Figure 3. Cisplatin-induced IL-10 production in LPS-activated DCs involved the activation of the p38 MAPK and NF-κB signaling pathways.

A. BMDCs were treated with LPS (100 ng/ml) in the absence or presence of cisplatin (5 μg/ml) for 0, 15, 30, 60, 120, and 240 min. Cell lysates were subjected to SDS-PAGE, and immunoblot analyses were performed using Abs specific to phospho-ERK1/2, phospho-JNK1/2 and phospho-p38. B., C. Cell lysates and nuclear lysates were subjected to SDS-PAGE, and immunoblot analyses were performed using Abs specific to phospho-IκB-α (p-IκB-α), non-phospho-IκB-α, and p65 NF-κB for 60 min. β-actin and lamin B were used as loading controls for the cytosolic and nuclear fractions, respectively. One representative plot out of three independent experiments is shown.
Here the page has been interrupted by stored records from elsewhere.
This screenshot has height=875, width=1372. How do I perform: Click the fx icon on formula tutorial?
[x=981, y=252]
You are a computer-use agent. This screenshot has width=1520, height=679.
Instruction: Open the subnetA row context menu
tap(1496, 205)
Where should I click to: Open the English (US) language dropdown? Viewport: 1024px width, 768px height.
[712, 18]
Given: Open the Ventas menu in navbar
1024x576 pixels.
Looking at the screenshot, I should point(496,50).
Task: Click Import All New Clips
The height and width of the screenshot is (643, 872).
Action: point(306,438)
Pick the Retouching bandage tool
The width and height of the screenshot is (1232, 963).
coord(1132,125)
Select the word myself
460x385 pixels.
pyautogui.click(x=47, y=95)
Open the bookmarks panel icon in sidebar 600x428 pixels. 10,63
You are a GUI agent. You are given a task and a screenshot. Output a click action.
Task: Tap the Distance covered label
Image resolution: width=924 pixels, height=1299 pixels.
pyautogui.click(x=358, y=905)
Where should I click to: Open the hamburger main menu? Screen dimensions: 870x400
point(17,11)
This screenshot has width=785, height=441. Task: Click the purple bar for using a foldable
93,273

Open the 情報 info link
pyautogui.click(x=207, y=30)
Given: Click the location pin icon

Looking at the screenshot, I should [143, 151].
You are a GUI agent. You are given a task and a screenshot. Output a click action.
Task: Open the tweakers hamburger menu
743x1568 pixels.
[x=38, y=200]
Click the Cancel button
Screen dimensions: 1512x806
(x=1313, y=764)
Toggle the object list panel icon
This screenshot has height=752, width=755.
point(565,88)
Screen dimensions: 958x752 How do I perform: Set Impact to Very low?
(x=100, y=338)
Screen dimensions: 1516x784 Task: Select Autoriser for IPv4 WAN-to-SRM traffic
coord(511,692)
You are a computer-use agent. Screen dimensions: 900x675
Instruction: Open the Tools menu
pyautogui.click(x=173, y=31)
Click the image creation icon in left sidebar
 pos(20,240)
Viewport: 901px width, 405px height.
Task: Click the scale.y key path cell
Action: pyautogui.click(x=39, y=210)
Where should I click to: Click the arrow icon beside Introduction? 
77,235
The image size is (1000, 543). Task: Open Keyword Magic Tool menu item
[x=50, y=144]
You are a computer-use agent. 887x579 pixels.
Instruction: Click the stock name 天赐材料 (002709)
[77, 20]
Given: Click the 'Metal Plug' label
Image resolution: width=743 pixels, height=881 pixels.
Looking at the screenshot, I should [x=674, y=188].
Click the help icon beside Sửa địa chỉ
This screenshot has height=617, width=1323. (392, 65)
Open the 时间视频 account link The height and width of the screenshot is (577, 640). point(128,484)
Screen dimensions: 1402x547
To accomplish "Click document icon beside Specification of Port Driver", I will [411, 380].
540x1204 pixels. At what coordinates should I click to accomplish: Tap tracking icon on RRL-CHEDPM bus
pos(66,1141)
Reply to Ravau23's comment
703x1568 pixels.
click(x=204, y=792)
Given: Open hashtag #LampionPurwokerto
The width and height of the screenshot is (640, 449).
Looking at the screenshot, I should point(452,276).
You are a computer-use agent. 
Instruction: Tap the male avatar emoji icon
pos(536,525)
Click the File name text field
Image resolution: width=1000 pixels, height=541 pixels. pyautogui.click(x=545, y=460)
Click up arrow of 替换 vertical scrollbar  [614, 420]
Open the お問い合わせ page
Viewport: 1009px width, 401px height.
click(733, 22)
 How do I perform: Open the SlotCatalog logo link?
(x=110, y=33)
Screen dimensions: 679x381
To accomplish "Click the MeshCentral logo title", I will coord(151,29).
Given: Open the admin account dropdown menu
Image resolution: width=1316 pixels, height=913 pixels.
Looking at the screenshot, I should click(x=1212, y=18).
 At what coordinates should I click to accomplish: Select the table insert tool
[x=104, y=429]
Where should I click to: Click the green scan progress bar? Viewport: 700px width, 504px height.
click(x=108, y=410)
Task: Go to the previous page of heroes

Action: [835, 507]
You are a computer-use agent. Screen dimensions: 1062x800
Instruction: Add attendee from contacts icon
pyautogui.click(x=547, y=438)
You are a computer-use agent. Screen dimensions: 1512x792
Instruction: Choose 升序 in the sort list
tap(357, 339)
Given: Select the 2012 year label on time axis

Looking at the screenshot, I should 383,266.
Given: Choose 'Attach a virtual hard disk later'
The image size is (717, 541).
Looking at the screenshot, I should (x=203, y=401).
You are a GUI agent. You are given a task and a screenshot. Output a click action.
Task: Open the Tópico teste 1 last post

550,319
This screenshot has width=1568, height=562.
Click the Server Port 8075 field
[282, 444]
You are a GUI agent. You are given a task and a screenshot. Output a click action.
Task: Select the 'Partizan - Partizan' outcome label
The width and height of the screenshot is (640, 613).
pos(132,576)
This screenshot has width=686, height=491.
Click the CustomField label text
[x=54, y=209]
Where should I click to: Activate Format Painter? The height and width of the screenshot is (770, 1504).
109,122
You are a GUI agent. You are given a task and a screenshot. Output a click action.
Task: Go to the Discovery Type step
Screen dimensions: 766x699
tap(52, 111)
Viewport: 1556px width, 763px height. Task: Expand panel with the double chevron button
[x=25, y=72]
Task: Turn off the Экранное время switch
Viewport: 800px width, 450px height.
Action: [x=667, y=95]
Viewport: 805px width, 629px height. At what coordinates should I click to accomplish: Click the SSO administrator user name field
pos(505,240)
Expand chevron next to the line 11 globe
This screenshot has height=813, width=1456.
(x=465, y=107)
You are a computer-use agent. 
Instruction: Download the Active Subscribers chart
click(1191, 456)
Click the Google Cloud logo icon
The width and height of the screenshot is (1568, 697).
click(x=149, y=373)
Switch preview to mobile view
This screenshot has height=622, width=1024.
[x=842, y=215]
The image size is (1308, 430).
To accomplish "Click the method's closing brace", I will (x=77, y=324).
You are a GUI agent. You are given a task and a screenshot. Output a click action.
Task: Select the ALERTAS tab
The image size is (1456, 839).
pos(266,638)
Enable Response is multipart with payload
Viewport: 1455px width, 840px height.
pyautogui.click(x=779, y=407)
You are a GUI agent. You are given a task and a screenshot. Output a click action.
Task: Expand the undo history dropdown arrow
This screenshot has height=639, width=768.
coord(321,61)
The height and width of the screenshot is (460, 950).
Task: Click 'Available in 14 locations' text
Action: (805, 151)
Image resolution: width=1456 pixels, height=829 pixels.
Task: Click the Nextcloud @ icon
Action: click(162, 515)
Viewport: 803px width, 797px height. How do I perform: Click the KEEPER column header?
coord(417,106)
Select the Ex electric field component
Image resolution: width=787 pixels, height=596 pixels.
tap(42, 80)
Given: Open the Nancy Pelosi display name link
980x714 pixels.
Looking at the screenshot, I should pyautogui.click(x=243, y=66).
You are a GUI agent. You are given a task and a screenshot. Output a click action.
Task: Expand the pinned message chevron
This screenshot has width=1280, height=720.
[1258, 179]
D. BMDCs were treated with pharmacological inhibitors of p38 (SB203580), JNK (SP600125), or NF-κB (Bay11-7082) or DMSO (vehicle control) for 1 h prior to treatment with LPS in the absence or presence of cisplatin for 18 h. IL-10 levels in the culture medium were measured by ELISA. The values shown represent the mean ± SD from one representative plot out of three independent experiments; *p < 0.05, **p < 0.01, or ***p < 0.001 compared to DCs treated with LPS and cisplatin.